Dataset entries
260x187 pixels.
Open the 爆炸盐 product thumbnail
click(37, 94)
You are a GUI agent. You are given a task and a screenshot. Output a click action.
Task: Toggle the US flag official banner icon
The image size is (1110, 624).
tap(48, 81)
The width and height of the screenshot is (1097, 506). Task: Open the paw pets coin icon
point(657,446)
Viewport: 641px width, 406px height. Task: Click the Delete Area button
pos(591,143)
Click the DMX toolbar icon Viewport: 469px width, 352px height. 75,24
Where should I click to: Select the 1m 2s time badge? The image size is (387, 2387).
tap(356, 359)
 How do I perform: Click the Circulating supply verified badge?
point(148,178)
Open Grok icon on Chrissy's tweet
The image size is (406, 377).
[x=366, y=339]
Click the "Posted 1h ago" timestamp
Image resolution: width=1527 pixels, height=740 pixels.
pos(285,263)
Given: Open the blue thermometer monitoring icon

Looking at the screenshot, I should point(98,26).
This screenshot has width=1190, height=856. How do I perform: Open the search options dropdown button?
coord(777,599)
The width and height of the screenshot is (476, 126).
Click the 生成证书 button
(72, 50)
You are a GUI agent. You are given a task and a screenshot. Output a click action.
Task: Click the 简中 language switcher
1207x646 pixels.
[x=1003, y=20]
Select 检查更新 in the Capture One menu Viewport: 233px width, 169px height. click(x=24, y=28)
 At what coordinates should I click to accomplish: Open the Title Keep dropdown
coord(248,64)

Exercise prompt
Copy exactly the line that contains "At what coordinates" and every line after it through the end of the entries, with nothing added.

Finished task
 At what coordinates should I click to accomplish: Open the Title Keep dropdown
coord(248,64)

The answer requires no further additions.